- Objectif 1 -
D'après l'extrait à lire, quelle est la forme d'engagement la plus courante dans une société démocratique ?
- Objectif 2 -
Relevez, dans l'extrait à lire, toutes les activités données en exemple de la participation bénévole d'un militant « à la vie du parti ».

- Extrait à lire -

Qu’est-ce que l’engagement politique ?

1 – l’engagement politique et la diversité de ses formes

vote

La forme d’engagement la plus courante et celle qui est essentielle dans une société démocratique est le vote. Qu’il soit en faveur d’un candidat (suffrage exprimé), blanc ou nul, l’électeur manifeste son soutien ou son rejet d’un programme politique.


Remarque : certains considèrent que l’abstention est une forme d’engagement politique lorsqu’il s’agit d’individus qui refusent de voter pour exprimer leur mécontentement vis-à-vis de l’offre électorale.

milite
Un individu peut soutenir un parti politique simplement en votant pour ce dernier. Mais il peut aussi adhérer à ce parti en payant une cotisation : il obtient alors sa carte de membre du parti et devient ainsi un adhérant. Enfin, il peut devenir un membre actif, c’est-à-dire un militant en participant bénévolement «à la vie du parti» : participation à des réunions, organisation de meeting, distribution de tracts, collage d’affiches, etc. A chacune de ces situations correspond un degré plus intense d’engagement politique.

- Données fournies -
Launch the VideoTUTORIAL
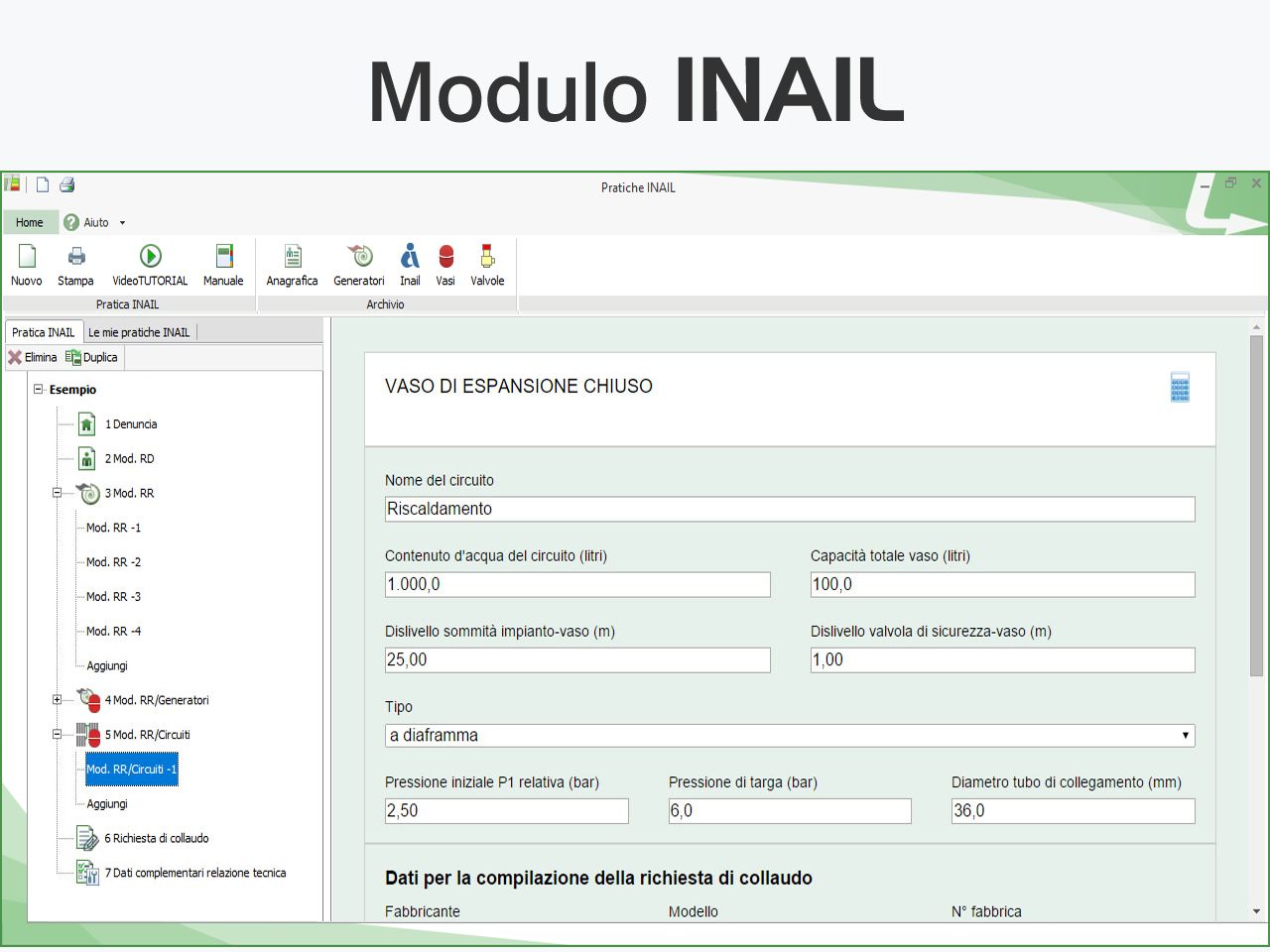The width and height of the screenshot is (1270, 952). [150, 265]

--

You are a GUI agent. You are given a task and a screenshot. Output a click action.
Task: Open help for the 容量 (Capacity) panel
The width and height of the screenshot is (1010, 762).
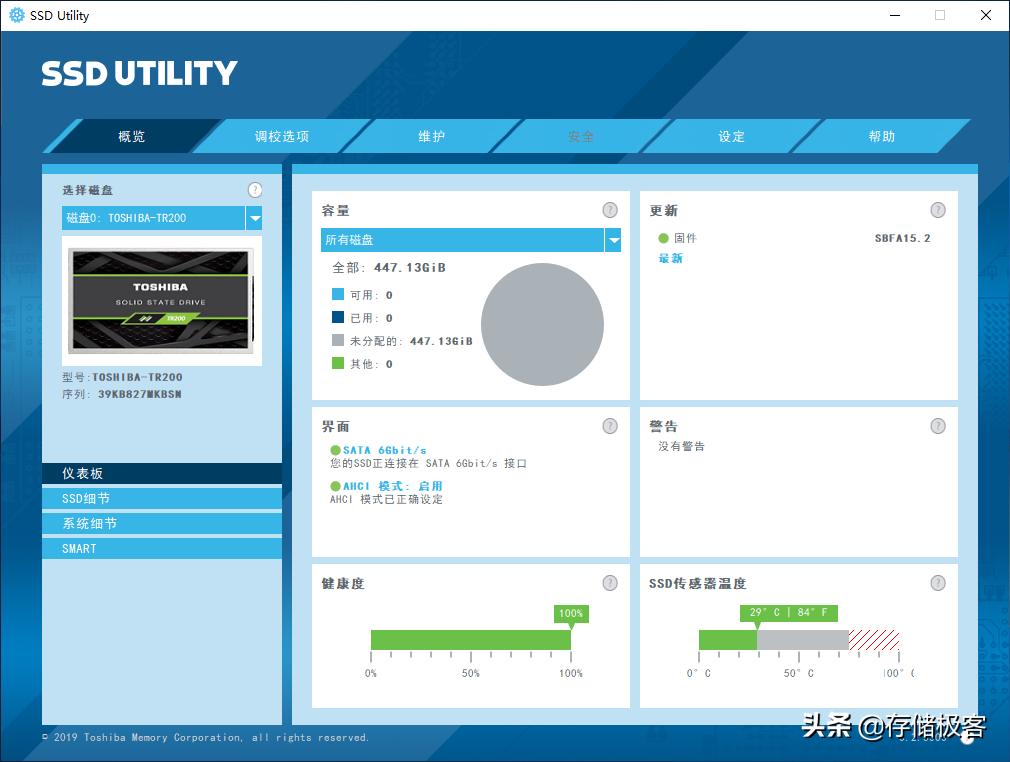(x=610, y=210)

==

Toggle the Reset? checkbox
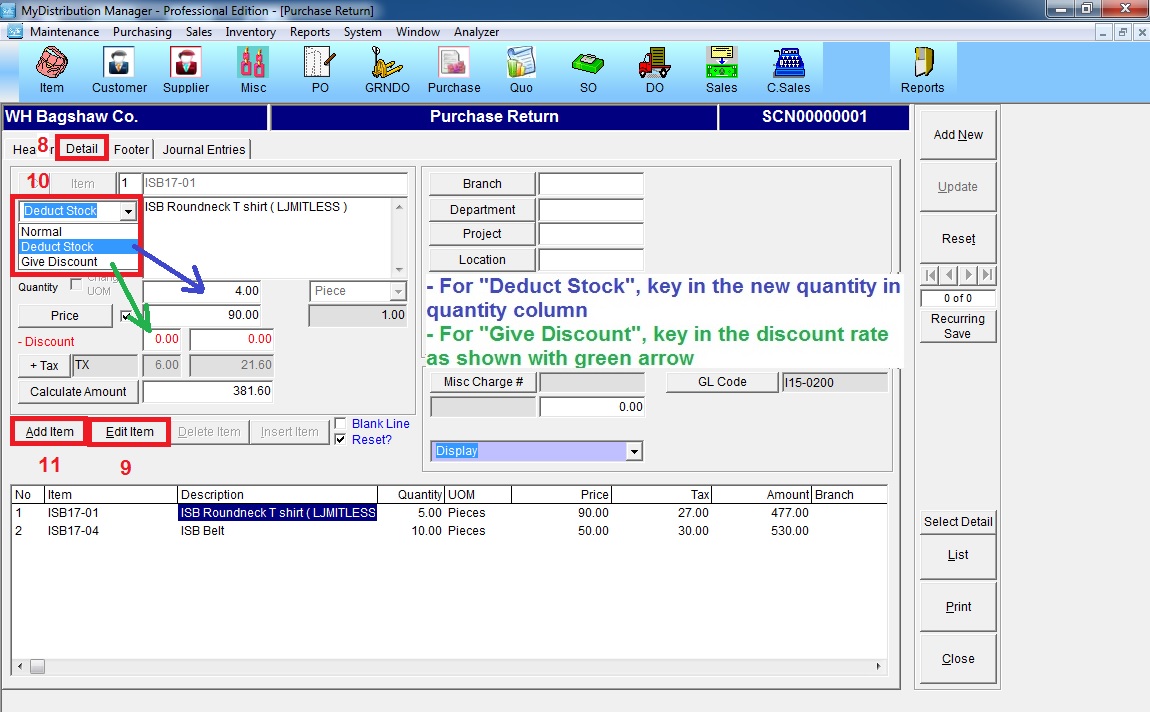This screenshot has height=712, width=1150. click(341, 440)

- Corrigé détaillé 1 -
Le vote.

- Corrigé détaillé 2 -
- participation à des réunions
- organisation de meeting
- distribution de tracts
- collage d'affiches